■ SOURCE EXCERPT:

* Start *

This isn’t really a new idea for creating ground cover, but it’s the first time I’ve tried it. Last Fall I raked up some leaves, and kept them in garbage bags in my garage for a year. I remember that I tried to collect them on a dry day, and I was glad to see that they had not mildewed. I also picked up a used blender at Goodwill for a very reasonable price.  Drying the leaves for a whole year probably isn’t necessary; it’s just the length of time it took me to get around to crushing them up.

After experimenting for a few minutes with how full to load the blender, and how long to run it, I found that about one handful run at about five seconds produced the best results. I had also pre-crushed the leaves in the bag as you can see in the lower right corner of this photo. If I ran longer than five seconds, I was just producing powder, or maybe Z-scale leaves! Pre-crushing the leaves helped to keep the run time shorter.

As you can see, one handful barely covers the blender blades, but it chops up quickly, and that speed avoids too much powder.

* End *

■ DIRECTIVE: Quote the leaf-crushing passage word for word, everything from "After experimenting for" down to "run time shorter.".

■ RECORDS:
* Start *

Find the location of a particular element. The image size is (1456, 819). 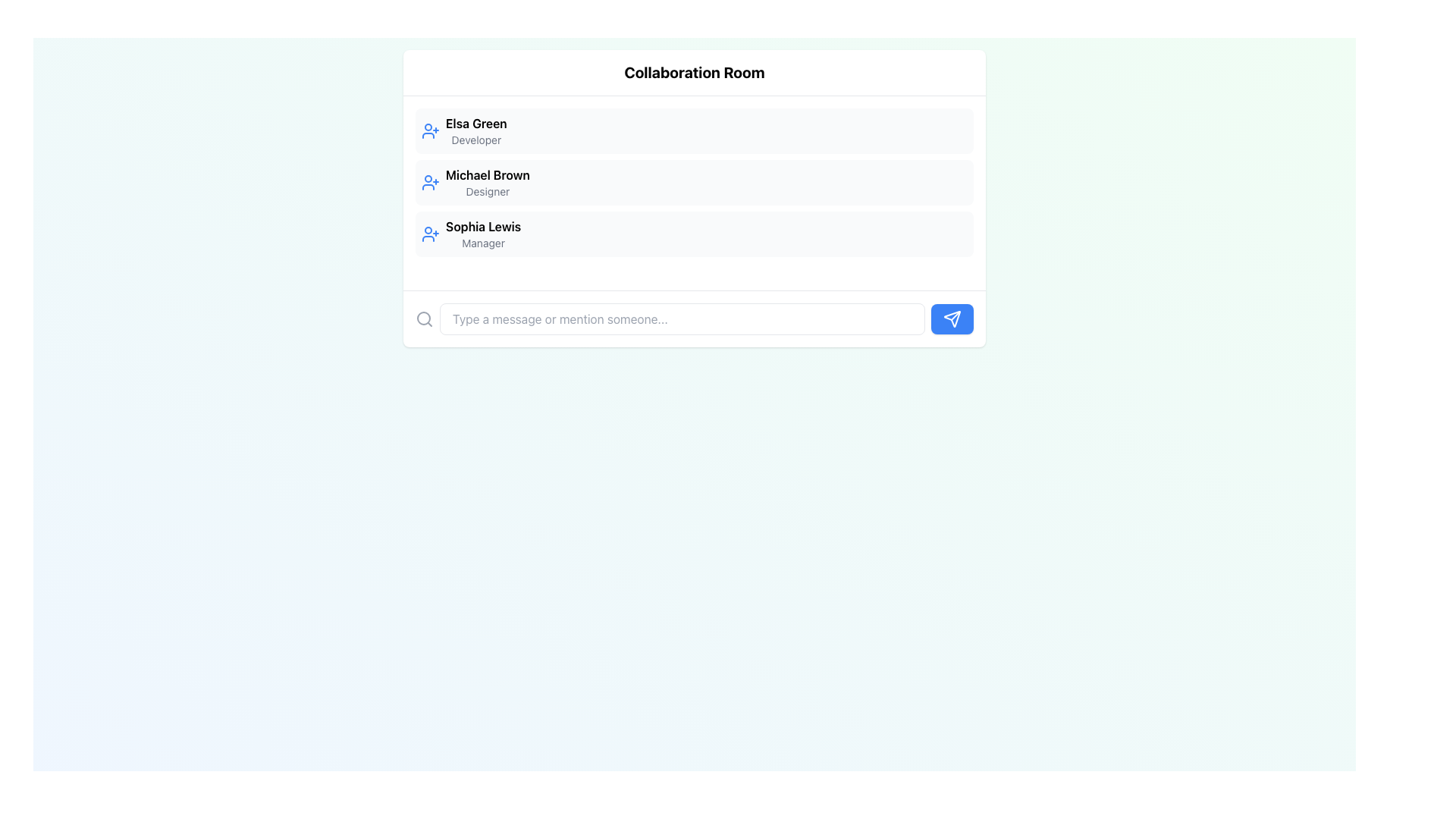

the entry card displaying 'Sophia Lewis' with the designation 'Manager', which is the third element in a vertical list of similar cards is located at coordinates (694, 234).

* End *
* Start *

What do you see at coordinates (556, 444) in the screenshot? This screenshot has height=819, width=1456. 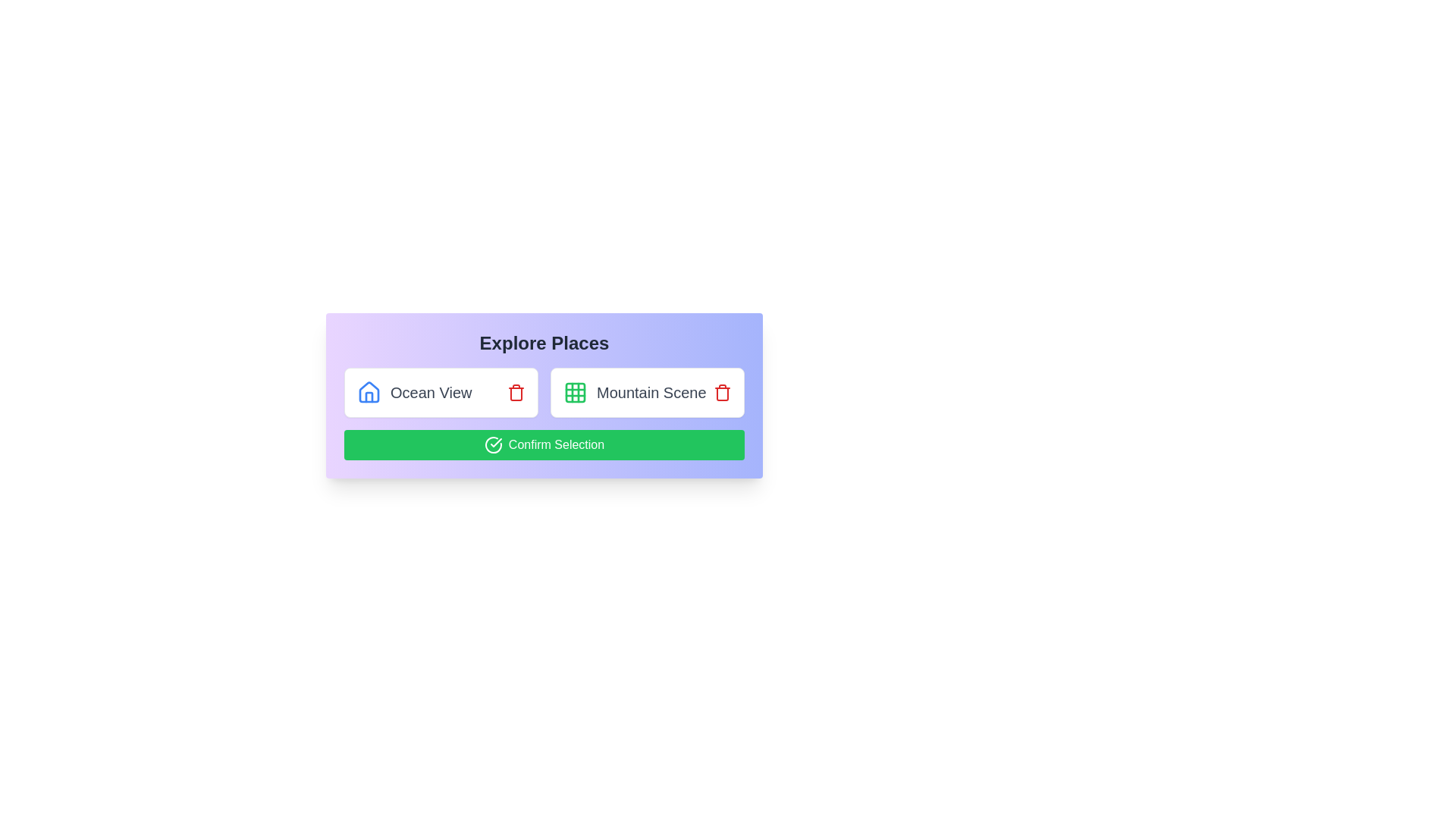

* End *

■ COMPLETED TASK:
After experimenting for a few minutes with how full to load the blender, and how long to run it, I found that about one handful run at about five seconds produced the best results. I had also pre-crushed the leaves in the bag as you can see in the lower right corner of this photo. If I ran longer than five seconds, I was just producing powder, or maybe Z-scale leaves! Pre-crushing the leaves helped to keep the run time shorter.